How is your state working to overcome that challenge?
What is your state’s ace in the hole, or most strategic advantage, with respect to workforce development?
What plans are in place to improve your state’s workforce/talent development resources in 2015?
This year, we went back to those directors, or in some cases their successors, to find out how they would answer any of our questions differently. The answers we received were surprisingly candid — in some cases owning up to substantial shortcomings now being addressed.
“Many troubling economic disparities face Minnesotans of color, according to the most recent U.S. Census Bureau report. For example, the median income for African-American Minnesotans fell by 14 percent in a single year. The poverty rate for African-American Minnesotans rose, and Minnesota currently ranks 45th in the U.S. in median African-American household income.
"These figures are going in the wrong direction, which is why we took immediate action to focus on employment disparities in a number of new ways, including the creation of an Office of Career and Business Opportunity. This new office will diversify the state’s workforce by helping workers in communities of color access training and resources for good jobs; providing access to resources and opportunities to minority- and women-owned businesses; and helping the business community develop and adopt hiring and contracting practices that expand opportunities for minority workers and businesses.

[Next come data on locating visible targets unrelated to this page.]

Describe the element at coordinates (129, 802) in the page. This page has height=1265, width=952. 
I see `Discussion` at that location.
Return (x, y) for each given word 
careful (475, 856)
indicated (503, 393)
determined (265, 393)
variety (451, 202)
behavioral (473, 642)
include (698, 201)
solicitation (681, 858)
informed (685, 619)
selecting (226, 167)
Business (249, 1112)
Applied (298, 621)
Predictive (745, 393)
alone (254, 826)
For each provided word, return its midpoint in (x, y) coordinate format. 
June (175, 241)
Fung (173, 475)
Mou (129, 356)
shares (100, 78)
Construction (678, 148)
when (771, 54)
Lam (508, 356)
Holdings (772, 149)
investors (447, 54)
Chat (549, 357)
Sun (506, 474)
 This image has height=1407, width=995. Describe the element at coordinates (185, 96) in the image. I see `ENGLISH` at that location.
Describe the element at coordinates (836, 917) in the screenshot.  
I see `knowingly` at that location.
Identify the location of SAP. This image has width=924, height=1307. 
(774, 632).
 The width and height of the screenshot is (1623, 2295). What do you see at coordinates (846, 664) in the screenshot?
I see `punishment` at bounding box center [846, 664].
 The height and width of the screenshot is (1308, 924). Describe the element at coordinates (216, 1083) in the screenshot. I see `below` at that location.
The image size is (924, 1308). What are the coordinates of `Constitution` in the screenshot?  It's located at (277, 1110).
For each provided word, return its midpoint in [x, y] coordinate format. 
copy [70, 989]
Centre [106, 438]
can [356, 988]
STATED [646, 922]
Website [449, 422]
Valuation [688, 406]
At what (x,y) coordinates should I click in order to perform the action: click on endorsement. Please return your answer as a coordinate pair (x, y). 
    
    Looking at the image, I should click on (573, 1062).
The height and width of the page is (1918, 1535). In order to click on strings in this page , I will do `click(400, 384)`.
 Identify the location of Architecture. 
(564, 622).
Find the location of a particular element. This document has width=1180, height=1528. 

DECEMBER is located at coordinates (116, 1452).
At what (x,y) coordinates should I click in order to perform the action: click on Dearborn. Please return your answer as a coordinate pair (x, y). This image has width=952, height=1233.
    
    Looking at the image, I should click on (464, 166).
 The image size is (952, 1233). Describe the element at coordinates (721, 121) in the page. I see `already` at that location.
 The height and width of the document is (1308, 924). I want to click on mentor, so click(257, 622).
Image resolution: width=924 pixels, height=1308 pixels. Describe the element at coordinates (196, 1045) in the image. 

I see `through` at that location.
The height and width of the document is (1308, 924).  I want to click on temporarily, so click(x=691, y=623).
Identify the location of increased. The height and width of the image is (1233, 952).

"This will dovetail with the state’s existing workforce development programs. In 2014, the DEED served over 204,000 people at statewide WorkForce Centers — and nearly 30 percent were from communities of color. Through our Low Income Worker Training Program, over $2.6 million is being used to train more than 1,300 low-income individuals to help them acquire higher-paying jobs. In addition, Minnesota’s FastTRAC program provided training for more than 1,200 workers last year. This program helps adults with educational barriers prepare for careers in high-demand fields such as health care, manufacturing and transportation. To increase the hiring of Minnesotans with disabilities, state agencies are working toward a goal — set by the governor’s executive order — of 7 percent employment of people with disabilities by all state agencies by 2018.”